Exercise task: Which lines in the listing below contain the word "height"? Return each of those lines in full, and treat uppercase and lowercase letters as different.

Element and text position data:
━━━

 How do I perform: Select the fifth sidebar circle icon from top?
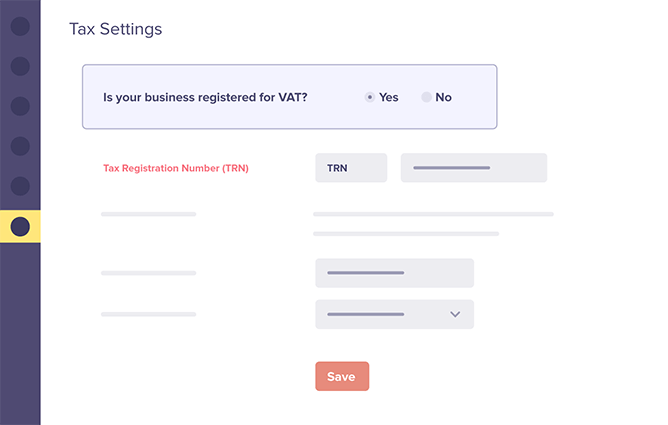pyautogui.click(x=20, y=186)
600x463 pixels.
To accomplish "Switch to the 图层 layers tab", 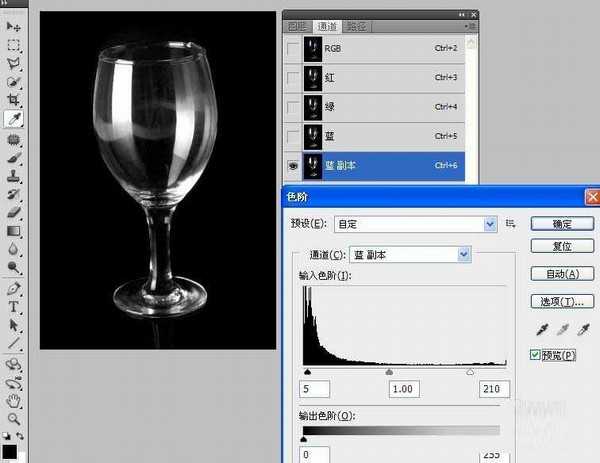I will [x=297, y=27].
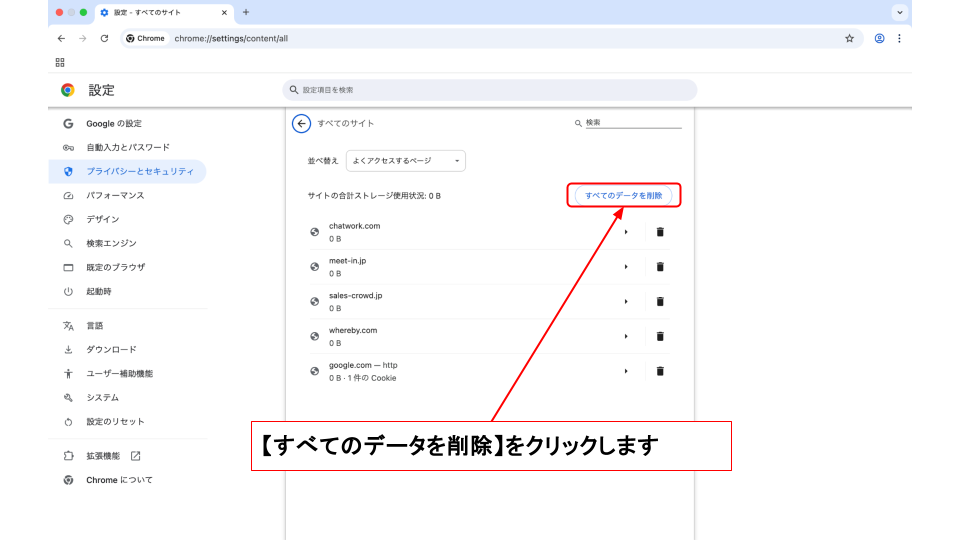Bookmark this page with the star icon

[849, 38]
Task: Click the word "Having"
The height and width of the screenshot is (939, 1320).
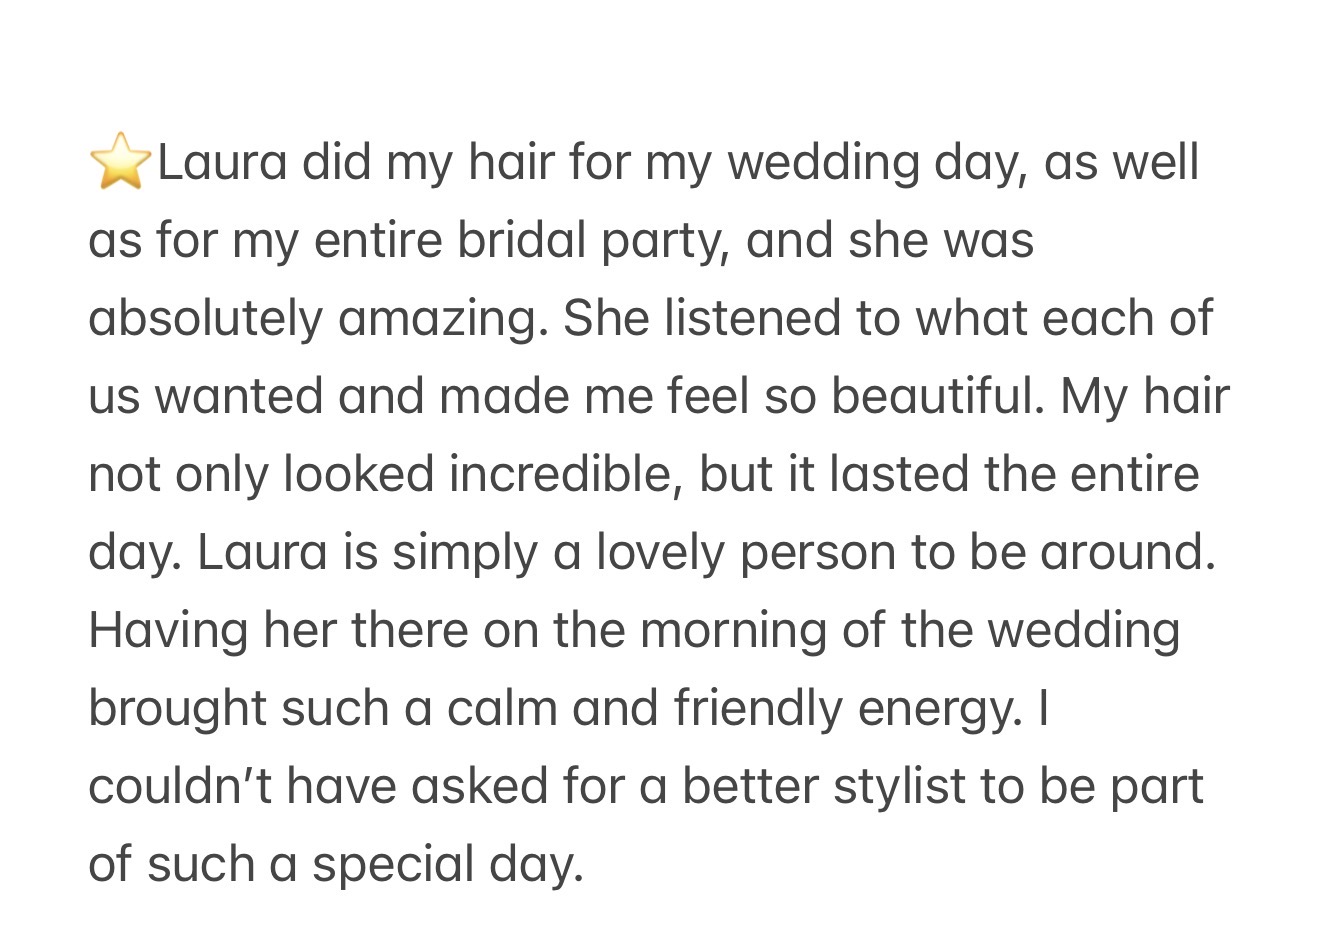Action: 168,630
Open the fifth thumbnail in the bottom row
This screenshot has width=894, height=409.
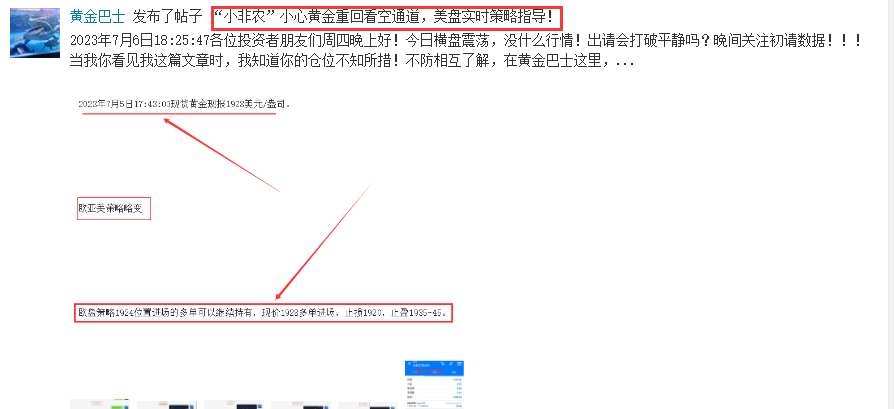[368, 405]
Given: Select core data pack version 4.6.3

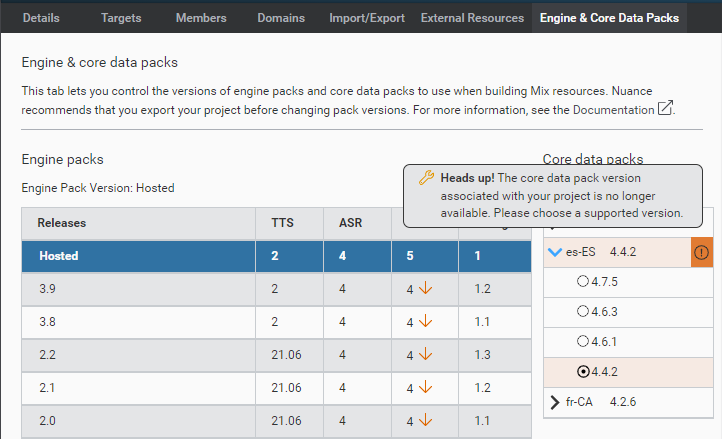Looking at the screenshot, I should coord(583,312).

━━━

Result of this exercise:
The height and width of the screenshot is (939, 1320).
This screenshot has width=894, height=409.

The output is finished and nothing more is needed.